These, and many other questions, lay bare the prescriptive approaches that many digital transformation professionals fail to understand moving forward—it is not about taking a “pill” or buying into a slogan to efficiently address the forthcoming challenges. The science and discipline of digital transformation is about achieving bespoke leverage. Borrowing an idea from health sciences, we are moving from a blunt prescription of digital deliveries into one of precision delivered value propositions. For as we finish out 2020 and move into a decade of comprehensive financial disruption and risks, our future is now about digital leverage.
The Age of Digital Leverage is Here
As an industry person, you can read, reflect or dismiss the aforementioned. Afterall, if your enterprise cannot find the staff to meet demand curves, the idea that a future where being digital is analogous to the air we breathe may hold little efficacy for your challenges today. Yet, we know from experience and industry cycles, that what goes up also has an out-of-phase slope of business that if not anticipated can result in the demise of our regional FSBO, our credit union, or our community bank. The objective FDIC data alone illustrates the 5,500 institutions lost over the past 20 years who took their eyes off “what is next…” “what happens when…” or “what is my leverage to deal with the unexpected.”
No, leveraged digital transformation is not a panacea. No amount of leveraged digital solutions will change market directions nor off-balance-sheet held securities, which are made worthless by consumer or commercial defaults, evictions, or bankruptcies. They cannot change the reality but leveraged digital approaches (like the concept diagram below) provide capabilities to detect and anticipate events as they happen—and what if, should they happen. The chaos of COVID that many influencers use to scare institutions into new software (e.g., LOS), expansive strategies, or vast temporary workforces, is just one event, one catalyst that started this decade of digital leverage. There will be more.

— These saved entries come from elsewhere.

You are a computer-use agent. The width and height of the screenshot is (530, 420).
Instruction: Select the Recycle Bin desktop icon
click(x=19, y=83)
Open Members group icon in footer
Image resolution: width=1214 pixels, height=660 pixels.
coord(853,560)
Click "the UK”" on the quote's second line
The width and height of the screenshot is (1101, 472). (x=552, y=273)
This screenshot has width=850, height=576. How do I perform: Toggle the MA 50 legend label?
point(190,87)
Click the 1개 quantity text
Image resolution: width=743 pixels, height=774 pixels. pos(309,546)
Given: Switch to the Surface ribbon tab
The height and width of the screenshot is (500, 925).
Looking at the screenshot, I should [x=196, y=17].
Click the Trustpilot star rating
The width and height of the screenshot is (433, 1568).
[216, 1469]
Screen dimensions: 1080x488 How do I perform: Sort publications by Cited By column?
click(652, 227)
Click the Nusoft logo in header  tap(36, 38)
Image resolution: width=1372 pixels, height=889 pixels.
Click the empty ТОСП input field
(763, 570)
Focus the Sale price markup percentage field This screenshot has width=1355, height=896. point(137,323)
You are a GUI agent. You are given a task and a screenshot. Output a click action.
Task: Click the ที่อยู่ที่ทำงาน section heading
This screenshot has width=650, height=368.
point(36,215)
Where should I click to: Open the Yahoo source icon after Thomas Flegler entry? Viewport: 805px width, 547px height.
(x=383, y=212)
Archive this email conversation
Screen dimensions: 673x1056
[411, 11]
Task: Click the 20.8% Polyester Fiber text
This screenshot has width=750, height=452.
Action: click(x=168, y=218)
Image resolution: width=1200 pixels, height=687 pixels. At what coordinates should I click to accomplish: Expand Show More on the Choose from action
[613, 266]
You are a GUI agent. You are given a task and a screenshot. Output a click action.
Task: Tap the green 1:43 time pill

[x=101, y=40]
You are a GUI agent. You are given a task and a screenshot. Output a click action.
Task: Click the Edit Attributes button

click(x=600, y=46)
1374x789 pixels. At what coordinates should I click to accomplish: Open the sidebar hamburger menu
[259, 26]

For executives, more than 90% believe that innovation and innovation solutions are THE focus of their corporate agendas (since they already mastered digitalization). They have assumed that the industry and their enterprise have a critical mass of digital transformation events—some consulting papers would term this a digital saturation event. And, when examined from a point-based, one-off approach that has plagued FSBOs (some of may remember the “success” associated with those enterprise data models, spanning more than 10,000 pages and costing millions), which consumed years and delivered little. For all but the largest FSBOs, digital transformations were commonly viewed as cerebral money pits that could only be launched with sufficient capital and larger risk of failure.
However, if we look at the diagram above and apply experiential lessons learned, we can visually see how new consumer demanded solutions can be incorporated by recognizing and assembling digital solutions in layers and using leveraged offerings (moving into iterations and away from big-bang implementations). As FSBO leaders, the idea and programs that incorporate digital leverage also benefits partners, our non-industry touchpoints, and builds core competencies (with sufficient skill sets) to not just compete, but to lead markets with continuous innovation. In the end, digital leverage is not about throwing away what we have done with one generation of innovation to move into another, it is about anticipating and influencing incremental and disruptive events.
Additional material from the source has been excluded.